I won't attempt to predict the future of this nation -- I'm not nearly that arrogant and even less intelligent. For that type of intellectual (but equally non-arrogant) analysis I rely mostly on Thomas Friedman in The New York Times -- and further, I'm far more interested -- rightfully so -- in my personal future with Kaia and our eventual offspring than I am with whether GM will and/or should go out of business and whether America's airline industry could be any worse than it already is.
But while everyone -- in this nation, anyway -- can celebrate this particular holiday with glee, I can't do so without at least taking a moment or three to step back and consider this nation, its place in the world, and our place as citizens thereof.
As of late, I've been watching as Israel pounds Gaza with everything it has in its arsenal to recover a soldier who was kidnapped less than a week ago. And both as a Jew and an American, and with an eye on the war in Iraq as well as the Ross Perot of the conflict, ie al-Qaeda, I've wondered why our identity is linked to whether we'll "win" said conflict rather than simply the fate of our personnel therein.

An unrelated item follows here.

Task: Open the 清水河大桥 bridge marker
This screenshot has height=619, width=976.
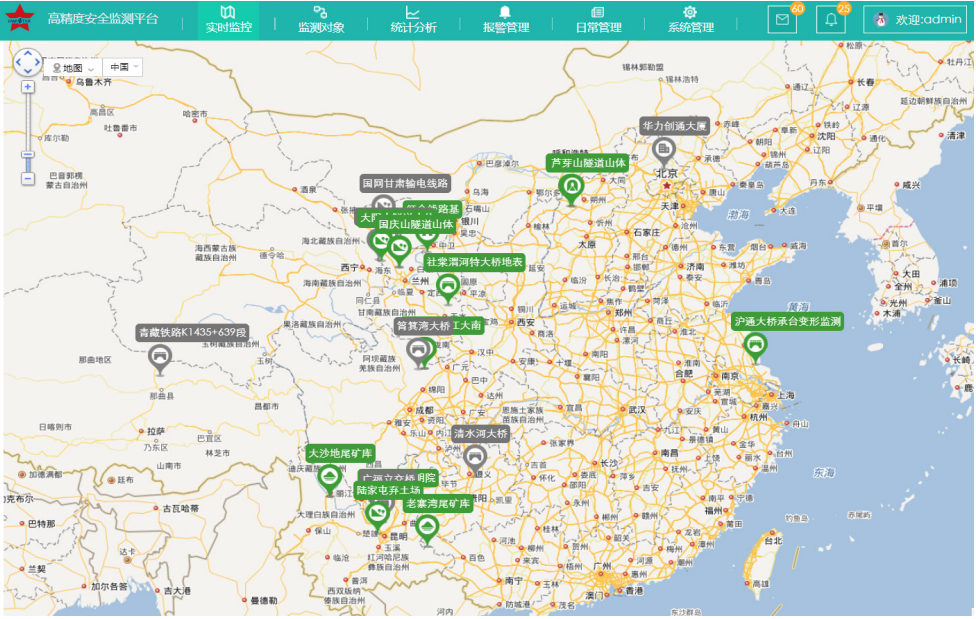Action: [476, 458]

I'm not weeping on my keyboard, but while acknowledging war is hell -- and I've watched "Baghdad ER" on HBO and can confirm that description despite never having wore kevlar in an LZ or a DMZ before -- I think our disassociation from the realities and the problems of the world is, on some level, troubling, but never moreso than on a holiday in which we should -- in theory -- acknowledge the conflicts we've endured as a nation and not simply the victory over the British.
I hope, with the above commentary, I haven't disenchanted, extinguished or shunted anyone who enjoys this holiday or the celebration thereof. I'm far from a party-pooper, and I've seen my share of close calls and movie-quality memories, both as a bystander and as a participant, in both sober and inebriated conditions. Today isn't Labor Day nor is it Veteran's Day, and thus this day shouldn't be regarded with the same sort of traditional, solemn observance that those days, at least in part, command. However, I do regard our increasing superficiality and our unwillingness to pave the future with the lessons of the past as troubling, and if my reminders of our origins somehow shits on the happiness of the day, my bad -- I throw myself on my sword here.
However, if anyone who's managed to read this entire post -- and I congratulate anyone who has (my apologies for its length) -- and somehow realizes that this holiday has some significance beyond the conclusion or commencement of 20% off sales and an extra $500 in benefits in auto financing, then I have -- for better or worse -- done my job.
That's the kind of work I don't mind doing on July 4th, and that's what it means to me. Feel free to comment or tell me I'm full of shit, or to do nothing at all.